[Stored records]
--- START ---

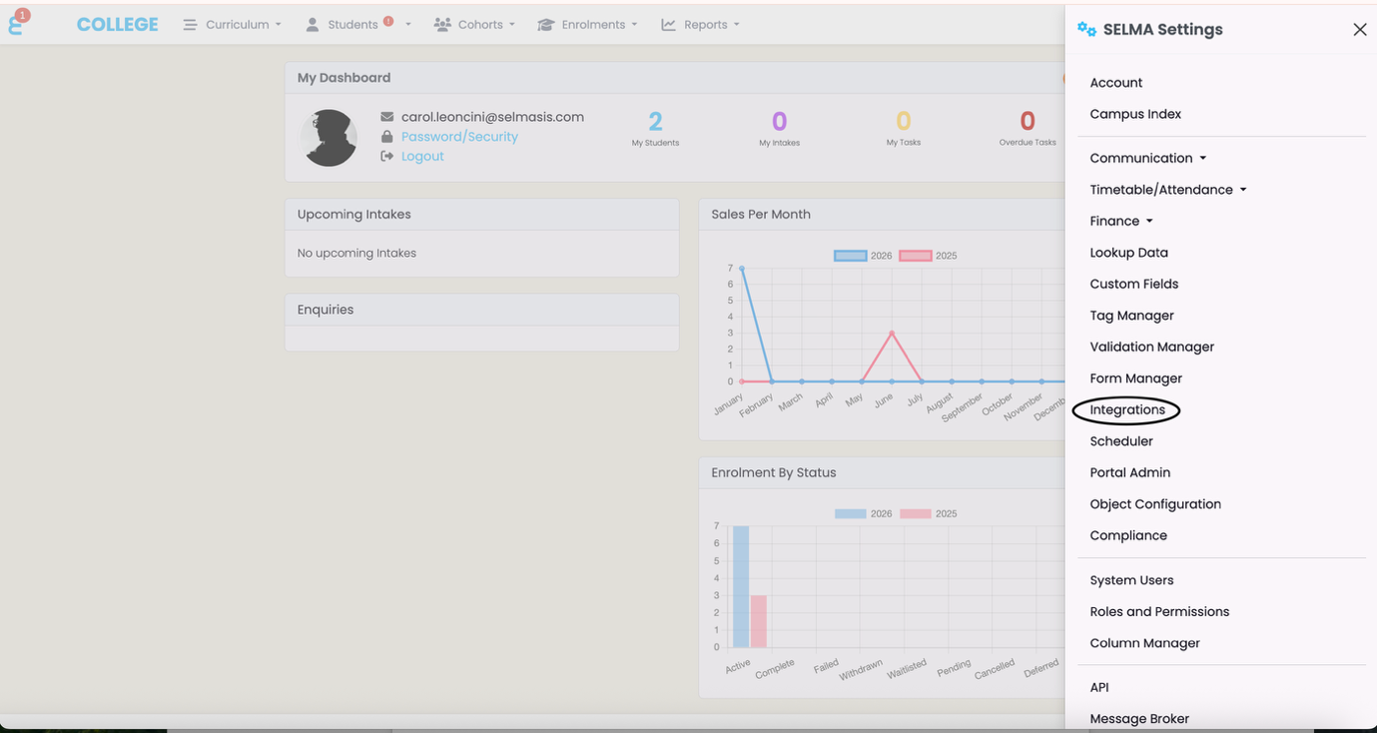This screenshot has height=733, width=1377.
Task: Open the Cohorts dropdown menu
Action: (474, 25)
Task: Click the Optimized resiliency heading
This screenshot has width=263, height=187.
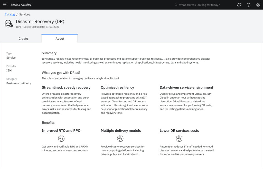Action: pyautogui.click(x=117, y=87)
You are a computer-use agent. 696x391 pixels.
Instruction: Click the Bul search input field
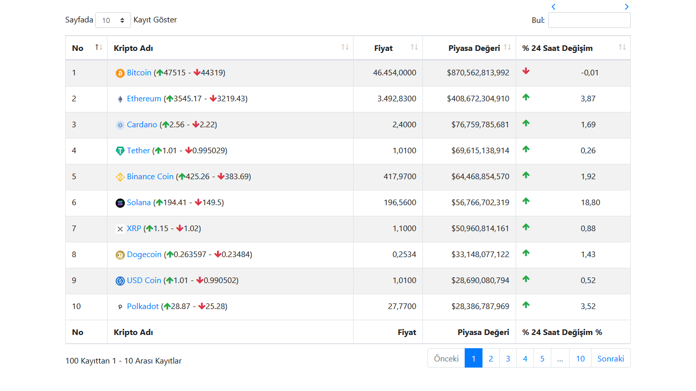coord(590,20)
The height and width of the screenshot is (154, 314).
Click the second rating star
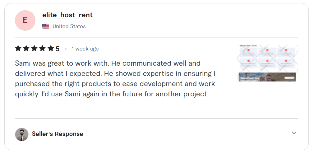[x=26, y=48]
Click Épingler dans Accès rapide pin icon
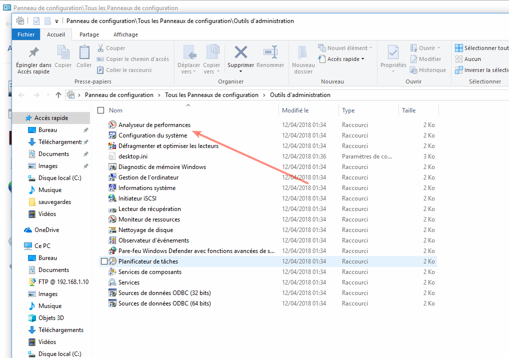Image resolution: width=509 pixels, height=358 pixels. tap(34, 52)
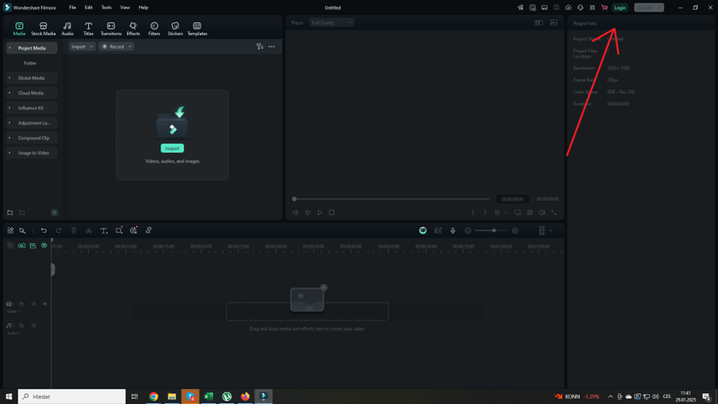Open the Record dropdown

pos(117,47)
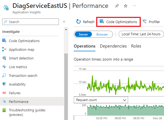The width and height of the screenshot is (164, 120).
Task: Click the sidebar vertical scrollbar
Action: [x=66, y=81]
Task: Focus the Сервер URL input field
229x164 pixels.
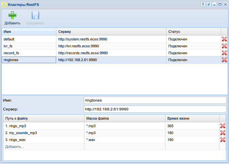Action: point(155,109)
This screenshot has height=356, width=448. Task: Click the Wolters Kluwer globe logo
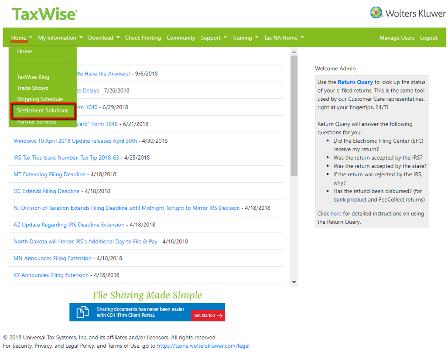(x=376, y=13)
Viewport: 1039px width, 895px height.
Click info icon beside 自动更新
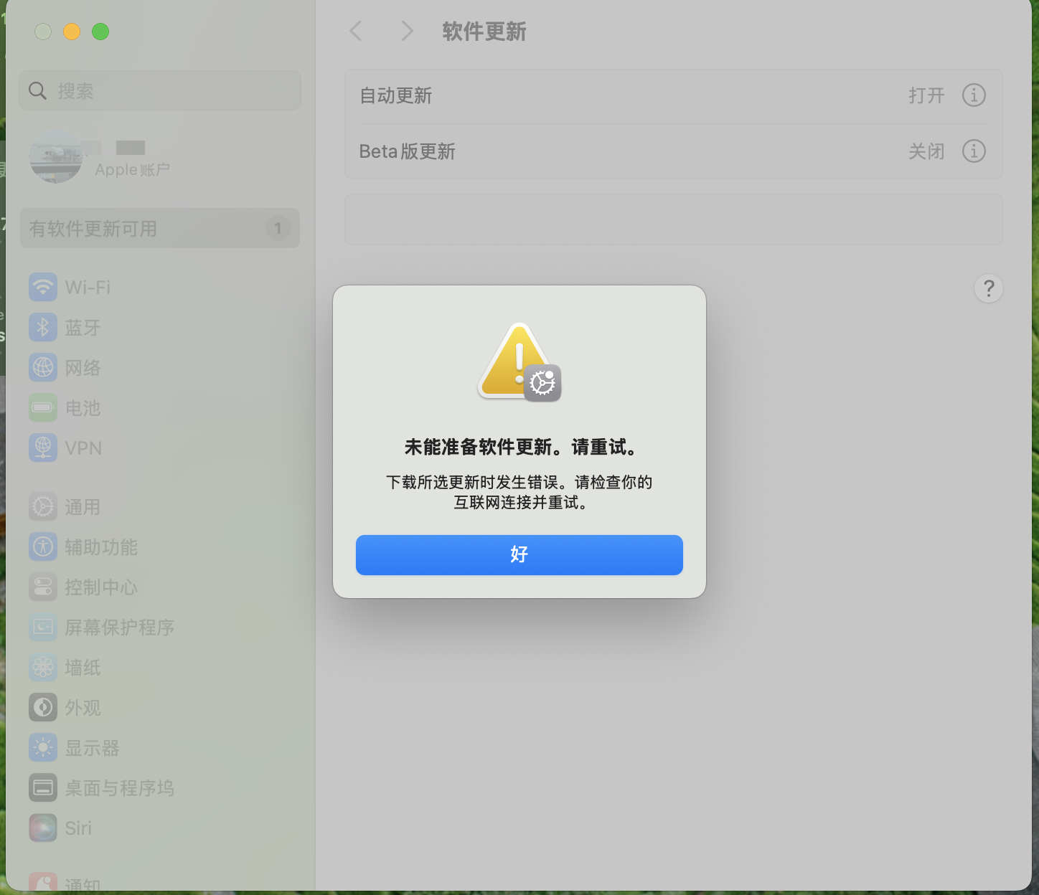pos(974,95)
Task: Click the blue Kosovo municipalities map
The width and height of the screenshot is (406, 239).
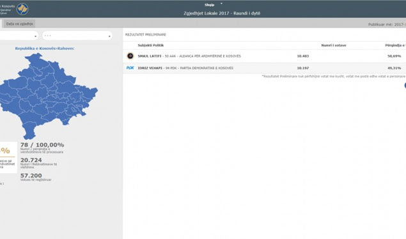Action: [x=47, y=96]

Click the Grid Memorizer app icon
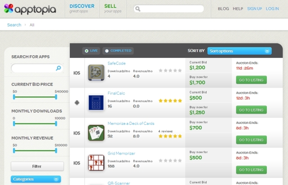(x=96, y=163)
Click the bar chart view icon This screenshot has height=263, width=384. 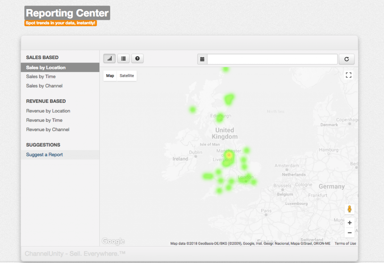110,58
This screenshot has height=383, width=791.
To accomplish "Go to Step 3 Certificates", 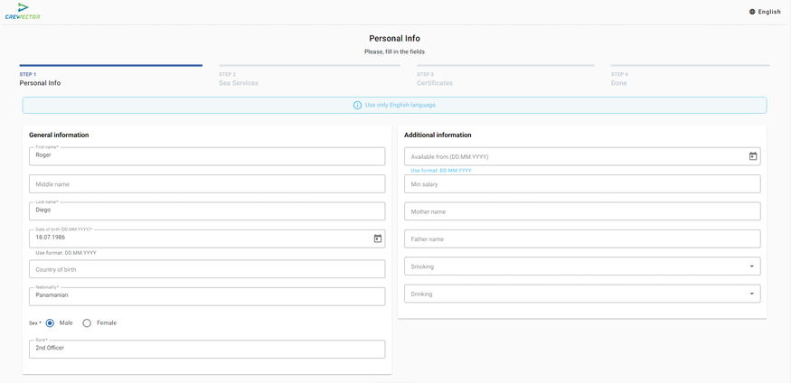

--- END ---

[What you are asked to do] Above are the records; please give again, exactly and in full, only the lines that run from the line with "Task: Click the Optimized resiliency heading" through the line with "The height and", with no pictures.

[Answer for this exercise]
Task: Click the Optimized resiliency heading
This screenshot has width=263, height=187.
Action: pyautogui.click(x=117, y=87)
You are a computer-use agent. 696x391 pixels.
Instruction: Click the Bul search input field
coord(590,20)
The height and width of the screenshot is (154, 314).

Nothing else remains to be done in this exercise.